U.S. House Speaker Mike Johnson (R-LA) hands President Donald Trump a gavel after Trump signed his signature bill of tax breaks and spending cuts, ahead of the Fourth of July celebrations, at the White House in Washington, Friday, July 4, 2025. Alex Brandon/Pool via REUTERS
Intelligencer political columnist Ed Kilgore said a central pillar of President Donald Trump’s affordability agenda involved low gasoline prices. Trump loved to overstate the falling cost of gasoline every chance he got upon returning to the White House. He often claimed, without evidence, that the price of gas had dropped below $2.
He can probably kiss all that goodbye now, said Kilgore, and so can Republicans in November.
“To the extent Trump had an actual affordability agenda (other than calling concerns about living costs “a hoax”), a central pillar was keeping energy prices low by demolishing any obstacles to maximum exploitation of fossil-fuel resources,” Kilgore said. “Aside from the beneficial effect this might have on prices for other goods and services influenced by energy costs, the ‘drill baby drill’ mentality was designed to reduce gasoline pump prices, one of the most visible inflation indicators from the perspective of regular folks.”

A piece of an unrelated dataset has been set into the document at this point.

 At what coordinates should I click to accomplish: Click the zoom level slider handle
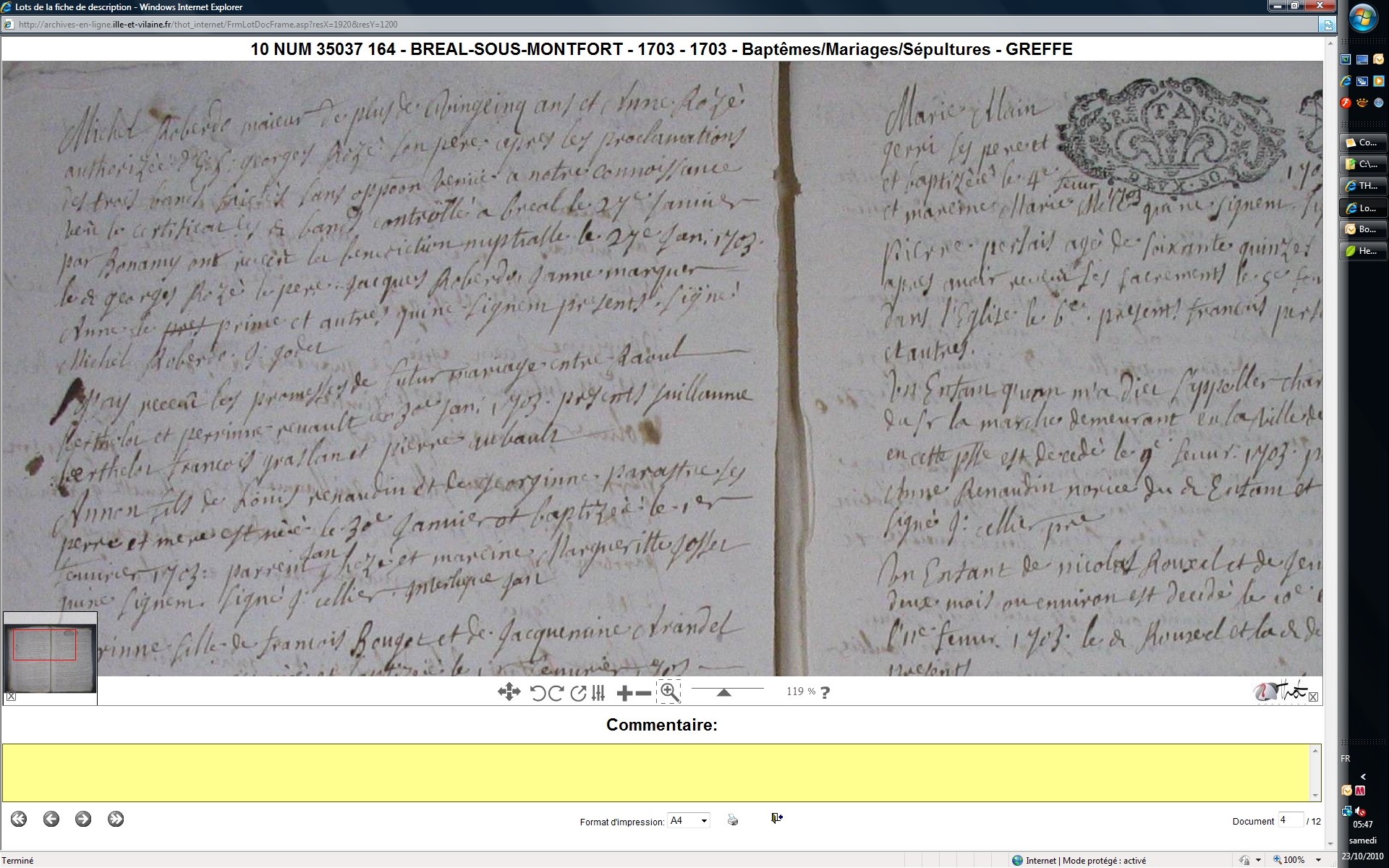pos(723,692)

But thanks to Trump’s self-made disruption of oil in the Middle East with his attack on Iran, the “United States has produced an energy-price crisis for itself and for the whole world.”

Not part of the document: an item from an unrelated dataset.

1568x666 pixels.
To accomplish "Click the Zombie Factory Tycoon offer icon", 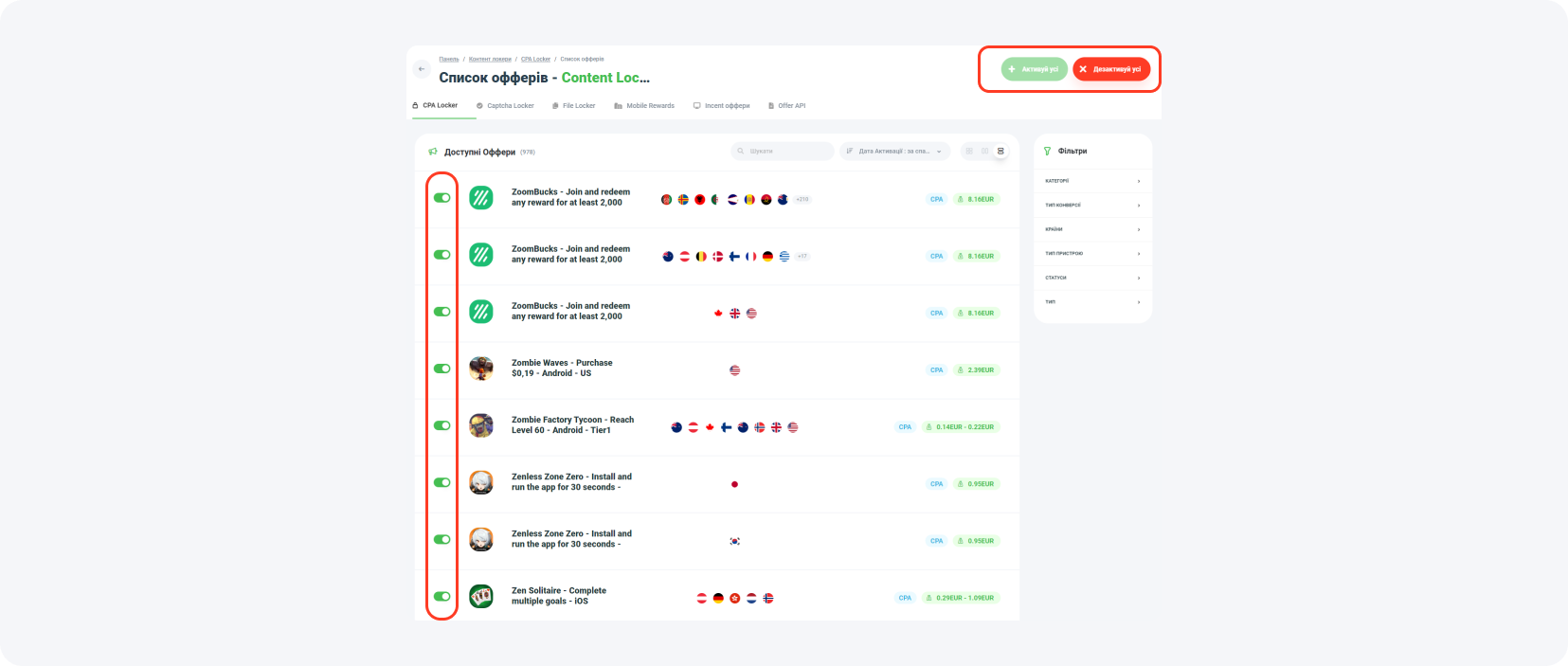I will pyautogui.click(x=481, y=425).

“While other countries face the most dire immediate economic consequences from a war that Trump is now projecting to last a month or more … it’s about to affect Americans too,” said Kilgore, citing that the price of West Texas Intermediate crude, a type of oil primarily produced in the U.S., jumped 6.2 percent on Monday to $71 per barrel.

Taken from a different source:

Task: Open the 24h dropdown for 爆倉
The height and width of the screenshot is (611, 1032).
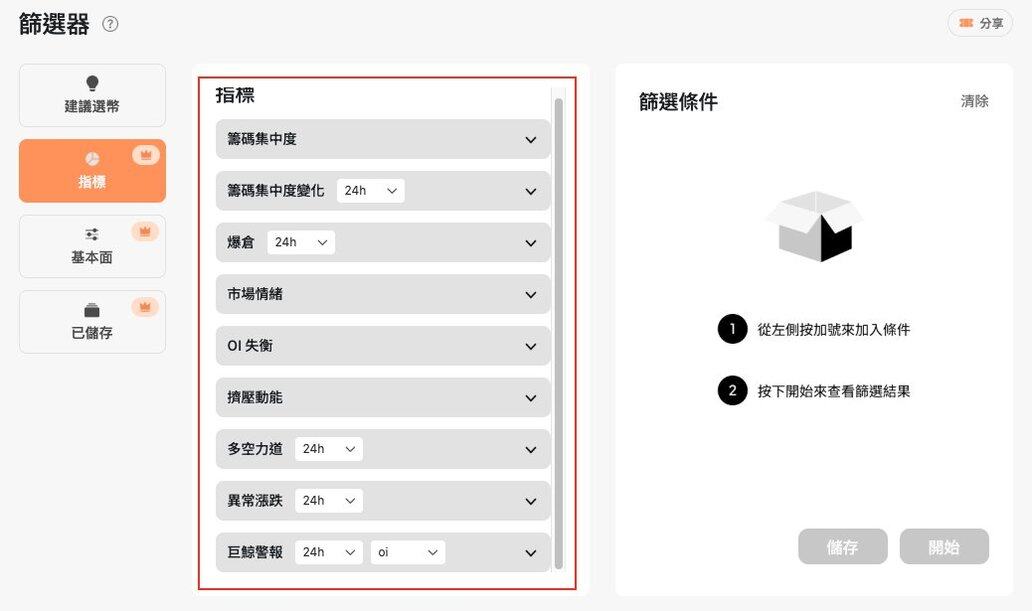Action: (301, 243)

Unfortunately, the price of even U.S. oil rises with demand — and demand inevitably increases when oil transportation is disrupted on the other side of the planet.
“Yes, MAGA true believers are buying Trump’s claim that Iran’s nuclear-weapon and missile programs posed an immediate threat to the United States, but other Americans aren’t at the moment,” said Kilgore. “So his decision go in this radical direction sure looks like a conscious choice to subordinate the daily concerns of his own people to a globalist agenda and an alliance with Israel that already troubles a majority of Americans.”
That apprehension is going to hit Trump’s party hard in November, if voters are still seeing high pries at the pump, said Kilgore.
“Shortly before the 2024 presidential election, I was filling up my car with gas in California, and someone had placed on the pump a little decal of Trump pointing at the per-gallon prices and saying, Biden did this!” said Kilgore. “If pump prices continue to go up in 2026, it will be even easier to show that Trump did this! And the price will be paid not just byconsumers but by Republican candidates whose affordability arguments have been blown up by the explosions in Iran.”